Count the lines in the data below that contain the string "screenshot", treating uppercase and lowercase as different. Give only the number.

____ INPUT MATERIAL

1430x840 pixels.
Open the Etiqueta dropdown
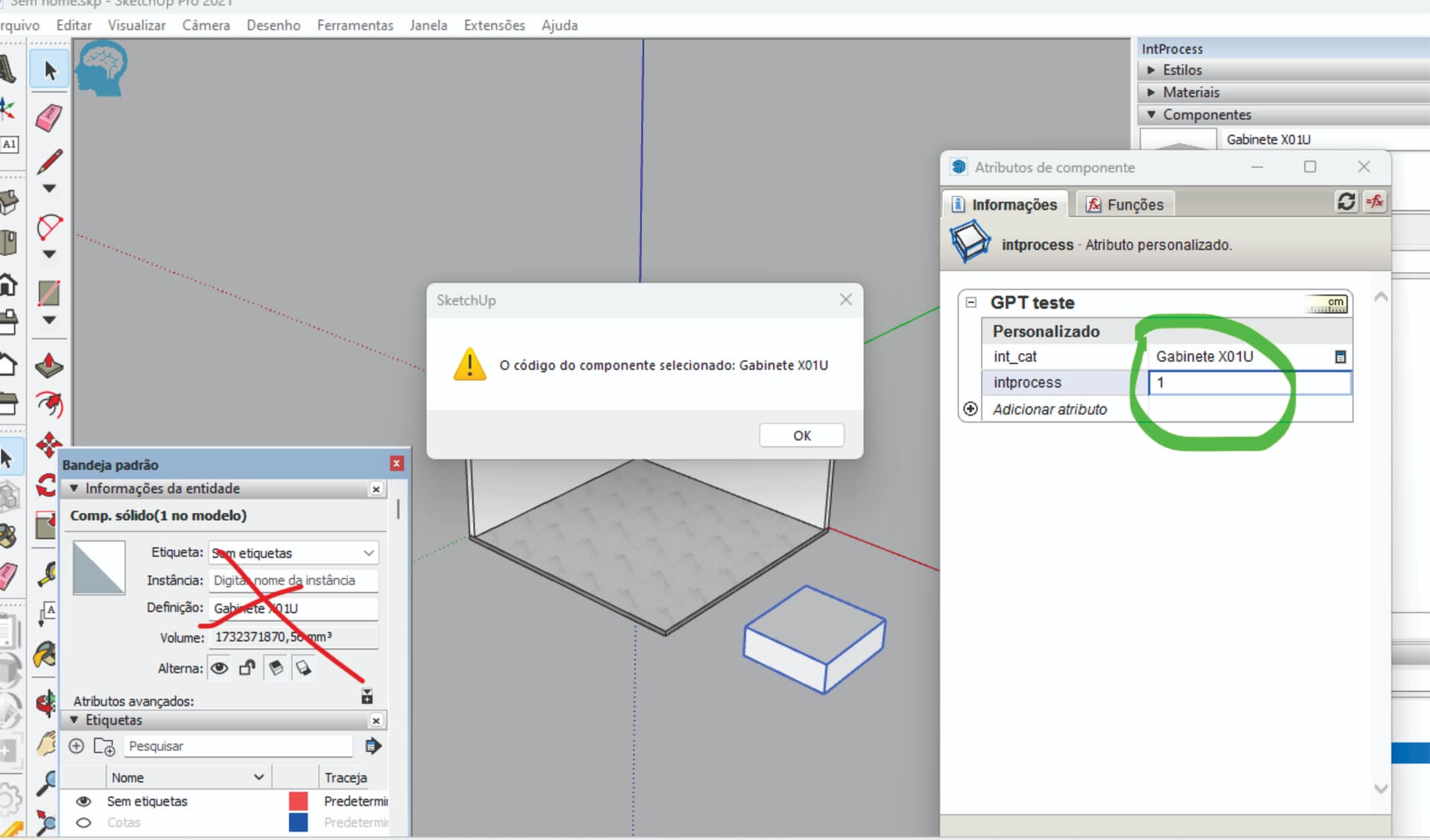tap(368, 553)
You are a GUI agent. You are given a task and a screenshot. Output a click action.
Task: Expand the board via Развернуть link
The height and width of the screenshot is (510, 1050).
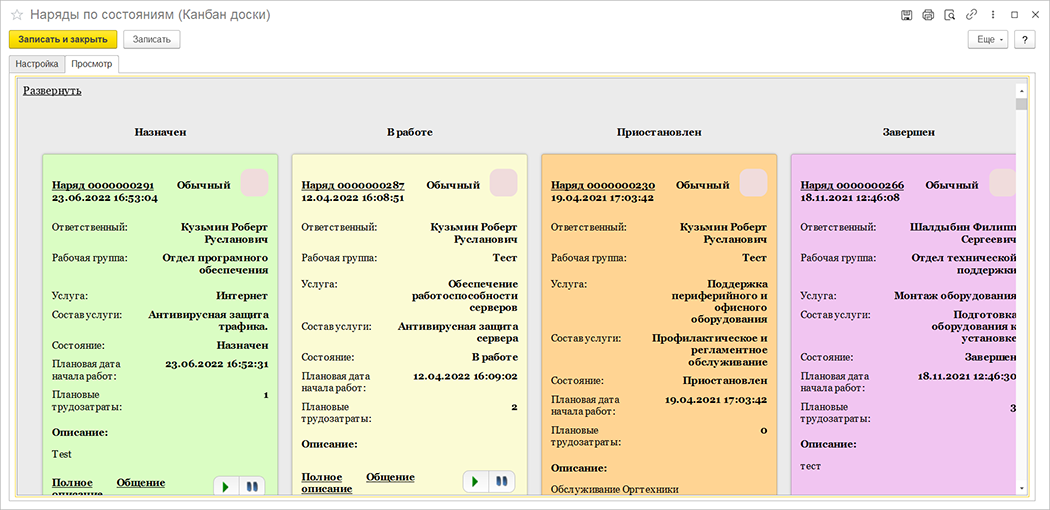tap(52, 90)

________

RESULT BELOW - 2